The future of AI and climate change governance thus lies in policymakers and all sectors selecting clean and accurate data—with as little bias as possible—to input into AI systems that can then measure, predict and chart courses out of climate inaction that maximize the self-interested benefits for individual actors, while aligning these efficiencies with the common social and environmental good—to reduce and eliminate the emission of carbon dioxide and other greenhouse gases.

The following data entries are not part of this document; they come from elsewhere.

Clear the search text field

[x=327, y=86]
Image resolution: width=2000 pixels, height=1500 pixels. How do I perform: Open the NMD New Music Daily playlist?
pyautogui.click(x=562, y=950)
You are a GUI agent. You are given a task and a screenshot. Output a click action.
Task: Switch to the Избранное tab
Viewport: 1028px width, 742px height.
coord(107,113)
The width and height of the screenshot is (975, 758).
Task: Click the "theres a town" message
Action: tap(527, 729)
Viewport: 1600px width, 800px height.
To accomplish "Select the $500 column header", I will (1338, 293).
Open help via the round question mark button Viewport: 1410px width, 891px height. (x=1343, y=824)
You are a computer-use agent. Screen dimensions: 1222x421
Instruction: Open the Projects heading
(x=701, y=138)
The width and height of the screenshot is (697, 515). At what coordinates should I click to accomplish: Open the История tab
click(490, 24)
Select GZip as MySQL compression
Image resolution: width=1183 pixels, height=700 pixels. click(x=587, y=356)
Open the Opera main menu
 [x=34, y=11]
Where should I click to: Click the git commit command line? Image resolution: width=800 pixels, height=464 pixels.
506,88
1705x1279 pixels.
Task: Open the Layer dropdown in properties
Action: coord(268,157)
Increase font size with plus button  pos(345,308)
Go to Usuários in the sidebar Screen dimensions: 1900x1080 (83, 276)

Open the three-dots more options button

A recent article in the academic journal “AI and Society” stressed that relying on artificial intelligence for climate solutions is a “gambit” because “it involves a sacrifice” (i.e. the ethical risks of handing control from a human to AI, and a potentially increased carbon footprint thanks to the power needed to make AI operational on a large scale). However, if the gain of using AI to manufacturers decarbonize while becoming more efficient is worth exploring—going green to make more green—then the time is now. Industrial leaders must remember that the scientific data about climate change is plentiful and “unequivocal,” but that it’s impossible to sort through the entirety of it all. The economic and social winners going forth will be the manufacturers that identify, distill, and input clear directives and data into their AI systems to yield specific pathways and answers to complex problems that have, thus far, been intractable to human minds.

AI can, and should, be able to help us finally square the circle of the catastrophic global collective action problem of climate change and economic production. It’s up to industry leaders to understand that AI is no panacea. Our future will depend on how we train our AI systems to ingest only high-quality data. The results will be mirrored in the economic and environmental world that looms on our horizon.